OP17 Maintenance phase propensity score adjusted effectiveness and persistence at week-52 in biologic-naïve Ulcerative Colitis patients treated with vedolizumab or anti-TNF (VEDO IBD-study)
Plachta-Danielzik, S.(1);di Giuseppe, R.(2);Bokemeyer, B.(3);Efken, P.(4);Mohl, W.(5);Krause, T.(6);Hoffstadt, M.(7);Ehehalt, R.(8);Trentmann, L.(9);Schweitzer, A.(10);Jessen, P.(11);Franzenburg, S.(1);Hartmann, P.(4);Schreiber, S.(12);
(1)Kompetenznetz Darmerkrankungen, Studienabteilung, Kiel, Germany;(2)Kompetenznetz Darmerkrankungen, Statistics and Biometry, Kiel, Germany;(3)Interdisciplinary Crohn Colitis Centre Minden, Crohn Colitis Centre, Minden, Germany;(4)Gastroenterology Practice, Gastroenterology, Minden, Germany;(5)Gastroenterology Practice, Gastroenterology, Saarbrücken, Germany;(6)Gastroenterology Practice, Gastroenterology, Kassel, Germany;(7)Gastroenterology Practice, Gastroenterology, Iserlohn, Germany;(8)Gastroenterology Practice, Gastroenterology, Heidelberg, Germany;(9)Gastroenterology Practice, Gastroenterology, Bremen, Germany;(10)Gastroenterology Practice, Gastroenterology, Münster, Germany;(11)Gemeinschaftspraxis im Medicum, Gastroenterology, Altenholz, Germany;(12)Clinic of General Internal Medicine I, University Hospital Schleswig-Holstein- Campus Kiel, Kiel, Germany;
Background
In this real-world-evidence (RWE) study we aimed to analyse the persistence of biologic therapy in biologic-naïve ulcerative colitis (UC) patients and to compare 1-year effectiveness of vedolizumab (VDZ) and anti-TNF.
Methods
Between 2017 and 2020, 1200 consecutively enrolled biologic-naïve and biologic- experienced patients with UC and Crohn´s disease (CD) were prospectively included in the VEDOIBD-Registry from 45 IBD-experienced centres across Germany. After exclusion of bio-experienced patients, CD and missing outcomes, the final sample consisted of 274 biologic-naïve UC-patients with 1-year follow-up data. Switchers of a drug were considered as treatment failure (modified intention-to-treat analysis; mITT) while switchers were excluded from per protocol analysis (PP).
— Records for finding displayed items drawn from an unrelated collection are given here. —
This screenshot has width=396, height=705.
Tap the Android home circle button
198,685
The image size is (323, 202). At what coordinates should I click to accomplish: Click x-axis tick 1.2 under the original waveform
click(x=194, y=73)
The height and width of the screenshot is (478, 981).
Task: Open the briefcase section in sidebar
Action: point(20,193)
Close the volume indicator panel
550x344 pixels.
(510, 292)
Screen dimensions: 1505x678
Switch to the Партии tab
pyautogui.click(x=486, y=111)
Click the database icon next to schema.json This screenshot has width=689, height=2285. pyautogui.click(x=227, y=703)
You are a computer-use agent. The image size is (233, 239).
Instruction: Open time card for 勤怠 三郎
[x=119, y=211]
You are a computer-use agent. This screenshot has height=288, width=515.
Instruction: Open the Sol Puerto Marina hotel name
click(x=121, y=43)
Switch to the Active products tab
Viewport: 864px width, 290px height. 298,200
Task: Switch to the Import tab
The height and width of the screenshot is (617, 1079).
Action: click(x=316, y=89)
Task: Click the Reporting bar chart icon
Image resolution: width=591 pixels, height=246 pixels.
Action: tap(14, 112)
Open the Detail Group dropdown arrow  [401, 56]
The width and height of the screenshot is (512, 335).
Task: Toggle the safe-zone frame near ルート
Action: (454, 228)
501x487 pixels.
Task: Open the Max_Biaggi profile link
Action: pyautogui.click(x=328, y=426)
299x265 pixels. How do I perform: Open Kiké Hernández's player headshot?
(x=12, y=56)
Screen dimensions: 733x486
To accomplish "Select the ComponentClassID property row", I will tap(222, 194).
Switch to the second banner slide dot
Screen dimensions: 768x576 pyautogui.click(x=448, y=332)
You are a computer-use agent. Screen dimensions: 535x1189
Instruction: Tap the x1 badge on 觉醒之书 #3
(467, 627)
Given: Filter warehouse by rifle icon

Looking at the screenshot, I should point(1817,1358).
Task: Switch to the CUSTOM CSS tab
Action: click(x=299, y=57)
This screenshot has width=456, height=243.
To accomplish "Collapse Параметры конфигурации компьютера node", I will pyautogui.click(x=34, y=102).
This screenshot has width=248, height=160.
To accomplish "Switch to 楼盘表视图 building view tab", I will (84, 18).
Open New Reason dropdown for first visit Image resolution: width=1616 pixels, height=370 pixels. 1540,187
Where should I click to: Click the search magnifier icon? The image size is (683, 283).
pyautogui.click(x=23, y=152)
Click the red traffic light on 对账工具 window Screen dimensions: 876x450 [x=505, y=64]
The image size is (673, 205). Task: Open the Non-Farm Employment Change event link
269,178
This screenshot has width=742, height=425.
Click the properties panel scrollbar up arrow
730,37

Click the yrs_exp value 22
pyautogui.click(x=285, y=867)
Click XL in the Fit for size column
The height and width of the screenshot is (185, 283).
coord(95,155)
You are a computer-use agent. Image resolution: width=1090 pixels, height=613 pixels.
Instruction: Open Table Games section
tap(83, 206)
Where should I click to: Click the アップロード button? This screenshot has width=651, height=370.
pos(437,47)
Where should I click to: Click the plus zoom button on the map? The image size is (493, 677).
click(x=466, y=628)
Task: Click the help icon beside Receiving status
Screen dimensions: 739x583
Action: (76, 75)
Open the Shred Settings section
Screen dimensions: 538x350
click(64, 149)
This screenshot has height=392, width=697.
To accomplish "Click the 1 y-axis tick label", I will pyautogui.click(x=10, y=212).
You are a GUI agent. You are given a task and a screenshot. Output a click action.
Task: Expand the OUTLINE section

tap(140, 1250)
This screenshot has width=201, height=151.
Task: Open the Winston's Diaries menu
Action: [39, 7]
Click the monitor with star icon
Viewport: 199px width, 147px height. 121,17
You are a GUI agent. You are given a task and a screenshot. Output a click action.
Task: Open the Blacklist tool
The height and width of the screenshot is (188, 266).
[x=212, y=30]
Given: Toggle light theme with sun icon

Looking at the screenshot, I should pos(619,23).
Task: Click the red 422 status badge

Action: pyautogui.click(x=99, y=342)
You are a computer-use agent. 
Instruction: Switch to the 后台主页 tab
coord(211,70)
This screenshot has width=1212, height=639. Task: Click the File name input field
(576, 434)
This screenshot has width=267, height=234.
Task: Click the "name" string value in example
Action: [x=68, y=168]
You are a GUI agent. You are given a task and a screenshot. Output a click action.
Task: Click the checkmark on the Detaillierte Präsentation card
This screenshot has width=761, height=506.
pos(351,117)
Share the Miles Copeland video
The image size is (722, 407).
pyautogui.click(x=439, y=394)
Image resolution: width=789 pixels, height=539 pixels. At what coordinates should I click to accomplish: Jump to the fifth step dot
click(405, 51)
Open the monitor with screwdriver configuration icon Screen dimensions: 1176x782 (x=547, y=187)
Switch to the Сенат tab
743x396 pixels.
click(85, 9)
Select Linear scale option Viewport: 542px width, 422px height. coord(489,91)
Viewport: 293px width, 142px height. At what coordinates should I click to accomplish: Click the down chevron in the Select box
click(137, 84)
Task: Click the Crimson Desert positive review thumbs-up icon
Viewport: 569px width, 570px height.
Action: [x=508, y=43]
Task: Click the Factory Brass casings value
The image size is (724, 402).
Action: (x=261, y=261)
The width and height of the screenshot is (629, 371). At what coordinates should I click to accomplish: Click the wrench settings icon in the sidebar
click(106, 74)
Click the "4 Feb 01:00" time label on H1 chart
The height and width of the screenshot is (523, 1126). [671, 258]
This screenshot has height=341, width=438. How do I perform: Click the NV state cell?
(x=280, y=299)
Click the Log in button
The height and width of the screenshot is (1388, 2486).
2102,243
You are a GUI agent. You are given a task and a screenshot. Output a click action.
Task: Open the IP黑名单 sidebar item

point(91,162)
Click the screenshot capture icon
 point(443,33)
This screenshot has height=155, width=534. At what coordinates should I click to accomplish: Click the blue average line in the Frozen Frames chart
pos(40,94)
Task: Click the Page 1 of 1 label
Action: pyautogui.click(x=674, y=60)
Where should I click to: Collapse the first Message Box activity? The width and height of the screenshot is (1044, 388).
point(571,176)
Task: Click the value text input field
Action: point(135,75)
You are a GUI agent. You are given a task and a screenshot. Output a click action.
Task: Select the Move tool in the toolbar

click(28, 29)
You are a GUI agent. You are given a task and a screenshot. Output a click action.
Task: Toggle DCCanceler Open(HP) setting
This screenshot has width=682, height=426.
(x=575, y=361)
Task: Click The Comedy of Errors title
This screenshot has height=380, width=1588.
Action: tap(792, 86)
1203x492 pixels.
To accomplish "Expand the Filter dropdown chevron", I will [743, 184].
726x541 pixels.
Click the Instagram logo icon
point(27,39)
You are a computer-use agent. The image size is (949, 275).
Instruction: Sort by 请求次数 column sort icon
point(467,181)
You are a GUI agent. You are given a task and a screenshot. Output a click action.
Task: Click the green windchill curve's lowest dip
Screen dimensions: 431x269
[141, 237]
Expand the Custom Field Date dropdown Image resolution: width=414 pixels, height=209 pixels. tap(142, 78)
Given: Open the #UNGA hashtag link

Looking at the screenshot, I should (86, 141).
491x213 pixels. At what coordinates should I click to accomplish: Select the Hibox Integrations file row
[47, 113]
Clinical response modified (reduction of partial Mayo score (pMayo) from baseline to 1-year by >3 points or a reduction of at least 30% compared to baseline or reaching remission at 1-year) and (steroid-free) remission rates (pMayo ≤1 plus a bleeding subscore=0 (and no systemic use of steroids or budesonide at 1-year)) were predefined as outcomes. To reduce the effect of confounders, PS adjustment with inverse probability of treatment weighting (IPTW) was implemented. A weighted logistic regression was used, and the results were reported as odds ratio (OR) and 95% confidence interval (CI).
Results
158 VDZ and 116 anti-TNF (ADA: 27.6%, IFX: 57.8%, GOL: 14.7%) biologic-naïve UC-patients were included in this prospective RWE comparing the effectiveness of VDZ vs anti-TNF. Until week 52 significantly more patients switched to another biologic-drug in the anti-TNF group than in the VDZ group (40.5% vs 16.5%; p<0.001) (Fig. 1). In mITT, clinical response at 1-year was significantly higher in VDZ than in anti-TNF treated patients (61.7% vs. 40.3%; OR 2.39 (95% CI 1.39-4.10)). VDZ also tended to be superior to anti-TNF for (steroid-free) remission (Tab. 1; p=0.058 (p=0.051)). In the PP-analysis, VDZ showed numerically higher 1-year effectiveness, but this did not reach statistical significance (Tab. 1). Analysing week-14 induction phase responders (Tab. 2), VDZ had numerically higher effectiveness rates compared to anti-TNF but without significant difference.
Conclusion
The 1-year maintenance findings suggested, in line with our previous induction phase data, only moderate long-term effectiveness in both groups. However, besides the significant response data, VDZ showed numerically higher remission rates compared to anti-TNF though only borderline significant. The higher treatment persistence of VDZ vs anti-TNF, along with the higher effectiveness, may suggest VDZ as a first-line biologic therapy option in UC patients.